Financed by international donors and NGOs, the Paris Peace Forum aims to “bring together all actors of global governance to strengthen multilateralism and international cooperation”. Designed to come up with practical solutions to international challenges, it showcases 120 projects selected from almost a thousand applications, divided into five areas: peace and security, environment, development, new technologies and inclusive economy. All share the notion that multilateral solutions are the answer to global problems. Examples include international mechanisms to crack down on tax evasion, climate-resilient “zero-budget” programmes to help farmers in developing countries, and initiatives to help firms and states fight off cyber-attacks.

"The aim of the forum is to show that there are lots of forces in the international system -- states, NGOs, foundations, intellectuals, companies -- who believe we need a world of rules, an open world and a multilateral world," said the Forum’s chief organiser Justin Vaisse.

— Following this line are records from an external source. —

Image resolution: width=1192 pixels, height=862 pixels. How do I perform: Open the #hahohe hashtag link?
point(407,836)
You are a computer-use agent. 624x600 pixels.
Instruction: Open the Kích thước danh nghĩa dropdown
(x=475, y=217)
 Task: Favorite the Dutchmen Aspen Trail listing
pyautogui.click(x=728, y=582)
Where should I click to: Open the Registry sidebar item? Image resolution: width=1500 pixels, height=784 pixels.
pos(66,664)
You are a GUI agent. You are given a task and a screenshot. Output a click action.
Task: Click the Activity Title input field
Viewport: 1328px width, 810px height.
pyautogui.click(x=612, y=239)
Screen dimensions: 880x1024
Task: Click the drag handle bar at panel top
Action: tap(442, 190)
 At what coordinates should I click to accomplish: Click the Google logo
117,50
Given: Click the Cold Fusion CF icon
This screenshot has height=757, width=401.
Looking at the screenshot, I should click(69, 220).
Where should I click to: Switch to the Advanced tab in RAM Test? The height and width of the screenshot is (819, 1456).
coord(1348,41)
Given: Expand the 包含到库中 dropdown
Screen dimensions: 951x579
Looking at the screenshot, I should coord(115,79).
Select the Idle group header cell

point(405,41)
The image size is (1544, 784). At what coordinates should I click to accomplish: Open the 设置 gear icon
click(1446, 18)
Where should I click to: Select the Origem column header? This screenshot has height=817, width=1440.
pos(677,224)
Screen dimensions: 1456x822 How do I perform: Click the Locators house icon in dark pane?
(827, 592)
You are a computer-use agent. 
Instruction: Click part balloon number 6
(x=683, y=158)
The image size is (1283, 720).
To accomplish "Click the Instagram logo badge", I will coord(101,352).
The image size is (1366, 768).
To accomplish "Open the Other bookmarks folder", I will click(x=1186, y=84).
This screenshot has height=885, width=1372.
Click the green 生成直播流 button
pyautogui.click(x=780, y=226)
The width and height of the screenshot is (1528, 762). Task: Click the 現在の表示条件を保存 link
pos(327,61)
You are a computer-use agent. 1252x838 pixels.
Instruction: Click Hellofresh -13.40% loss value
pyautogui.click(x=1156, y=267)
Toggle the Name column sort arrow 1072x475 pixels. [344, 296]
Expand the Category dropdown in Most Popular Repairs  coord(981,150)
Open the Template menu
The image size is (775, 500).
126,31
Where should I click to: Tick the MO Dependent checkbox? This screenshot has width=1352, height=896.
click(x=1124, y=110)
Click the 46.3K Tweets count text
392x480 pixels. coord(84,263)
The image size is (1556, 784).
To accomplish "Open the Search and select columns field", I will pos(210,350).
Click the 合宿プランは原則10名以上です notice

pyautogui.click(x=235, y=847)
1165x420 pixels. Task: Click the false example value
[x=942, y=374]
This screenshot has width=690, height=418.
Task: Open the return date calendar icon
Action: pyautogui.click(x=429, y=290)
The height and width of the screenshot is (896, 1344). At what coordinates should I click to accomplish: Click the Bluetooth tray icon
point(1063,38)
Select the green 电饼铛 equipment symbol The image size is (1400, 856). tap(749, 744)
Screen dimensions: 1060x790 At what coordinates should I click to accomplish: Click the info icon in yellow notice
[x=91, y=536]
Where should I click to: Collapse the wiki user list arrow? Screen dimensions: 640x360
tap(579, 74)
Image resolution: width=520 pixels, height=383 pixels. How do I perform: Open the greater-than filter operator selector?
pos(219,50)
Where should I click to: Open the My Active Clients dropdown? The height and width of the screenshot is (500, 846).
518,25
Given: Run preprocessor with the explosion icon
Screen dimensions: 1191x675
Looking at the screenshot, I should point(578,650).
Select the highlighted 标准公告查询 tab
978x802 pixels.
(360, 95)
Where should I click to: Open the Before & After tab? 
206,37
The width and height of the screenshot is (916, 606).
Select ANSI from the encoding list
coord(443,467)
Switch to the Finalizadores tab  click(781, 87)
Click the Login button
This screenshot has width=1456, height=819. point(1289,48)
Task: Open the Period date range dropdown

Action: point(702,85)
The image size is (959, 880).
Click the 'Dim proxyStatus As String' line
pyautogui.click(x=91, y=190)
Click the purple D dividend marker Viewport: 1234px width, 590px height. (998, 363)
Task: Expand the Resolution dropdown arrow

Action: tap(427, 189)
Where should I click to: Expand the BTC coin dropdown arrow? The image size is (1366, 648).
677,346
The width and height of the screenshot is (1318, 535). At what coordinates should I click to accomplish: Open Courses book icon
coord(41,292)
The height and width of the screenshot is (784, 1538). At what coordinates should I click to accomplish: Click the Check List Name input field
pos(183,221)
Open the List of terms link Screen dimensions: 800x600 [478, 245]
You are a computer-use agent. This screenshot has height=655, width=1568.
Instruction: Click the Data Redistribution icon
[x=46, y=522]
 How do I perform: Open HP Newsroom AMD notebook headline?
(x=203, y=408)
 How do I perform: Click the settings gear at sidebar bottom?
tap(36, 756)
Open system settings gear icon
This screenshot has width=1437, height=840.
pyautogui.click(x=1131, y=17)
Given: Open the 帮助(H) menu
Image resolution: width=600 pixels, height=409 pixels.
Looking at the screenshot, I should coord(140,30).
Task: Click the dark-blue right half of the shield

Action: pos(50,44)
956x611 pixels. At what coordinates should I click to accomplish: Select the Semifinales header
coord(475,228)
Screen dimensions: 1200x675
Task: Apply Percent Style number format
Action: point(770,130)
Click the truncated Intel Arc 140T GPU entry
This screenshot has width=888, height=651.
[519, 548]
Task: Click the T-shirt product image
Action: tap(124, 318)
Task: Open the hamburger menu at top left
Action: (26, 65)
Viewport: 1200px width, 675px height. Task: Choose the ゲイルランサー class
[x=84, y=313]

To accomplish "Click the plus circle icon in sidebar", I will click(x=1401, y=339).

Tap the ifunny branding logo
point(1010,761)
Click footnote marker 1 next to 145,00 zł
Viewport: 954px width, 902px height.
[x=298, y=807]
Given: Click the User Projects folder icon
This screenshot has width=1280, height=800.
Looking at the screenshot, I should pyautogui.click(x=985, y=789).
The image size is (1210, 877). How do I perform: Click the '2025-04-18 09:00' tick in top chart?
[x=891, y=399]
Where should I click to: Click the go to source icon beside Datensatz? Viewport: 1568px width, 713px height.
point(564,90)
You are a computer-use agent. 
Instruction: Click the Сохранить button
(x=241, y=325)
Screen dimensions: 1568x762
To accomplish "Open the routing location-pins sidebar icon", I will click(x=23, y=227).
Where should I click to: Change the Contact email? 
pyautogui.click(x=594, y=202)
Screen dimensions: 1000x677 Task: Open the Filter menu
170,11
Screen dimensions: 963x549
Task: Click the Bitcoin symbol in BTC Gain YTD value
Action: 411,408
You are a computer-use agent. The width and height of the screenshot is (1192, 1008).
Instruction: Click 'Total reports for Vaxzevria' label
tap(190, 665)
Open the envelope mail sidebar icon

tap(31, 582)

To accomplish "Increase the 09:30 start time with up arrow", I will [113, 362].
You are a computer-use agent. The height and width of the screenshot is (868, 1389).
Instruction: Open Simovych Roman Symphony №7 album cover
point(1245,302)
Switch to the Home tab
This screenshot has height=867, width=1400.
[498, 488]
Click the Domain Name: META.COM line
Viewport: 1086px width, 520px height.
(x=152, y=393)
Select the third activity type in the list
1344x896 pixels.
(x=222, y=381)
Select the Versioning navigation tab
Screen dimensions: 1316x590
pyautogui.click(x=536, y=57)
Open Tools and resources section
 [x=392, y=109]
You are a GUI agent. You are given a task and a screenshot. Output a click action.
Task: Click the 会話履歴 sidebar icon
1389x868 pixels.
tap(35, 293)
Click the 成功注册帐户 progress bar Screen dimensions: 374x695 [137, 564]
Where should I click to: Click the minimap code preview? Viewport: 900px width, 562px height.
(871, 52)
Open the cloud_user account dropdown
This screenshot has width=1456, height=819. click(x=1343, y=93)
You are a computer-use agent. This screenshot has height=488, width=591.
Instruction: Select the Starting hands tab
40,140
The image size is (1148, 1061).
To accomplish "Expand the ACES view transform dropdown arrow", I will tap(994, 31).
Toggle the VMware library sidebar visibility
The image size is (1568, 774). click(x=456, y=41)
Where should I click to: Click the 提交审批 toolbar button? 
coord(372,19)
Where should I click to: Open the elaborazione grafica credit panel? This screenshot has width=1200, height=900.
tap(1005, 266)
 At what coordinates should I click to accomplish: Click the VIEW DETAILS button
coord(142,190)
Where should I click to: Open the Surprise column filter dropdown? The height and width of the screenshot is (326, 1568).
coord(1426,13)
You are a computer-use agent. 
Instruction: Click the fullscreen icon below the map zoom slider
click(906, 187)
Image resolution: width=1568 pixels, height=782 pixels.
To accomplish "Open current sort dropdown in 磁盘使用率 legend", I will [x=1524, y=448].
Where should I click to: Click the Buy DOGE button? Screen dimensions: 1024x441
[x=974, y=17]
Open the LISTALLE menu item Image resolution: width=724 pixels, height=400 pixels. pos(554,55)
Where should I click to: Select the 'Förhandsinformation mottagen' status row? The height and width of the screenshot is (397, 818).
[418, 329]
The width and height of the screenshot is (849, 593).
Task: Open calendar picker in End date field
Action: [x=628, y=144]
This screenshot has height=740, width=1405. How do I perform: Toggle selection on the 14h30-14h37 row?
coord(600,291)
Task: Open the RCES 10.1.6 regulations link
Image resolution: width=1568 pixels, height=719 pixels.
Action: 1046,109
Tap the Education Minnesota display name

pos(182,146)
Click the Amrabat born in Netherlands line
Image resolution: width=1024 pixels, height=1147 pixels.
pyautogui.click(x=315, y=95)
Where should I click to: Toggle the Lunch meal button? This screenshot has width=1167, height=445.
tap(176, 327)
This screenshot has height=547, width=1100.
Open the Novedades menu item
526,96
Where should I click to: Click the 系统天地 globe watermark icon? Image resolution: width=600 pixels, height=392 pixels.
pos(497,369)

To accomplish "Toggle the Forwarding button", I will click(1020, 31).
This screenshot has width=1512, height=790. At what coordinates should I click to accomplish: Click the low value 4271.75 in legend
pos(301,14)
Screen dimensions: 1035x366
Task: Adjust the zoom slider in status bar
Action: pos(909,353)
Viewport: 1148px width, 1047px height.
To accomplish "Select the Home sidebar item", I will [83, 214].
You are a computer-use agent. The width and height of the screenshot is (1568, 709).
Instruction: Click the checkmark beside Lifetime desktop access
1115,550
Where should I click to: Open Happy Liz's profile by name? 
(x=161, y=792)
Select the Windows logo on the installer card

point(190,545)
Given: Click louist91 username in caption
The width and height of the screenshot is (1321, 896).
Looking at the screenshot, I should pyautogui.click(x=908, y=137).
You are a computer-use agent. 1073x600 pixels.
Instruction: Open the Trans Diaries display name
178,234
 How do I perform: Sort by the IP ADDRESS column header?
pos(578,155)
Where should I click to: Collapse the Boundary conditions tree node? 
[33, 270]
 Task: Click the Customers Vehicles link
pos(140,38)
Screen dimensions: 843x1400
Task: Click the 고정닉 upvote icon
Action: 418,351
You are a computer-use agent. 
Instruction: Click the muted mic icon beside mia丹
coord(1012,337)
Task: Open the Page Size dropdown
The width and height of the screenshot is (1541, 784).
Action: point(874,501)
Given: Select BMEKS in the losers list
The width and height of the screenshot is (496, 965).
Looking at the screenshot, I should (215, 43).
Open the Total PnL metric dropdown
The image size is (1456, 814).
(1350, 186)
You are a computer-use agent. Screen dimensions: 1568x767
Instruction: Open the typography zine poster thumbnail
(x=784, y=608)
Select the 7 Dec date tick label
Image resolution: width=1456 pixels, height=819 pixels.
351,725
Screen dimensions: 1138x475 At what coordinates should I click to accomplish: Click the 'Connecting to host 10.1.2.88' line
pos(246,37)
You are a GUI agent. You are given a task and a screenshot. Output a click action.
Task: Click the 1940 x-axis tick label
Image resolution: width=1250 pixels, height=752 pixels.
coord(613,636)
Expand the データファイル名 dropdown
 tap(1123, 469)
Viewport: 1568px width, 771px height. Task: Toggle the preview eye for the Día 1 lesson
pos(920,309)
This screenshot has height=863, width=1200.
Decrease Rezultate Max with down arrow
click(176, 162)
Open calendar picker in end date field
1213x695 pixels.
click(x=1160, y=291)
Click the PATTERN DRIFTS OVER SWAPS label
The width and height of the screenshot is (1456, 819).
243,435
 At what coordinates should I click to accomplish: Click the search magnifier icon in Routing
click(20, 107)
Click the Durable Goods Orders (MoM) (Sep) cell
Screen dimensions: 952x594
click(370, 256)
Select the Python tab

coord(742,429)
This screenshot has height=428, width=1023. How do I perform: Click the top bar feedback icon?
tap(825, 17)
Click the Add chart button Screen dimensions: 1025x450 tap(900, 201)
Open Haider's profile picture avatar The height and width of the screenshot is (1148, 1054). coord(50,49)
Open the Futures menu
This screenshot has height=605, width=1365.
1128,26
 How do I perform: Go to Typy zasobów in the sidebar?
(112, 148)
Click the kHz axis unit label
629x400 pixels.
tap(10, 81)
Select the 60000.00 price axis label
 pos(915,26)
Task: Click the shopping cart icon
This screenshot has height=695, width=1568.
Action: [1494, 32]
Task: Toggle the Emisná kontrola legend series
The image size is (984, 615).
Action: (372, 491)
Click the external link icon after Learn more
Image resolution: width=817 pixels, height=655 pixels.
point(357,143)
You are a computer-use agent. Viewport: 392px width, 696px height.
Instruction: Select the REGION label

On Monday and Tuesday, philanthropists, corporate leaders and leading figures from international institutions will debate ways to tackle global challenges such as climate change and policing the internet. Macron is hoping the forum will become an annual gathering of political leaders and civil society groups to discuss democracy -- along the same lines as the Davos meeting of business leaders in Switzerland.

Trump no-show

With its workshops and roundtable discussions devoted to global governance, climate change and regulation, it is easy to see why Trump, who has made no secret of his contempt for “unelected, unaccountable global bureaucracies” such as the United Nations, decided to skip the Paris event despite attending the Armistice Day commemorations earlier in the day. Other world leaders routinely criticised for disregarding international norms, such as Russia’s Vladimir Putin and Turkey’s Recep Tayyip Erdogan, were present at the Forum, though it was hard to imagine them offering more than polite applause to the pleas for multilateralism.

The Paris event was conceived soon after Macron’s election victory in May 2017, which France's youthful new leader sought to portray as a sign of renewed confidence in liberal democracy and European integration following the twin shocks of Brexit and Trump’s election. But Macron is now himself on the back foot, looking increasingly isolated and weighed down by dismal ratings. And Merkel, seen as the other major bulwark against surging nationalism, has announced she will be standing aside as chancellor by 2021, adding to the sense that Europe's leading advocates of multilateralism are in retreat.

Throughout his tour of the Great War battlefields this week, Macron has repeated his warnings that the “nationalist disease” threatens to drag Europe back to the fateful divisions of the 1930s. He has cast next year’s European parliamentary elections as a reckoning between him and the populist, nationalist forces on the ascendancy around the continent. But ominously for the French president, his words have coincided with the first opinion polls showing his centrist, pro-European party slipping behind the far-right National Rally (formerly known as the National Front) of Marine Le Pen.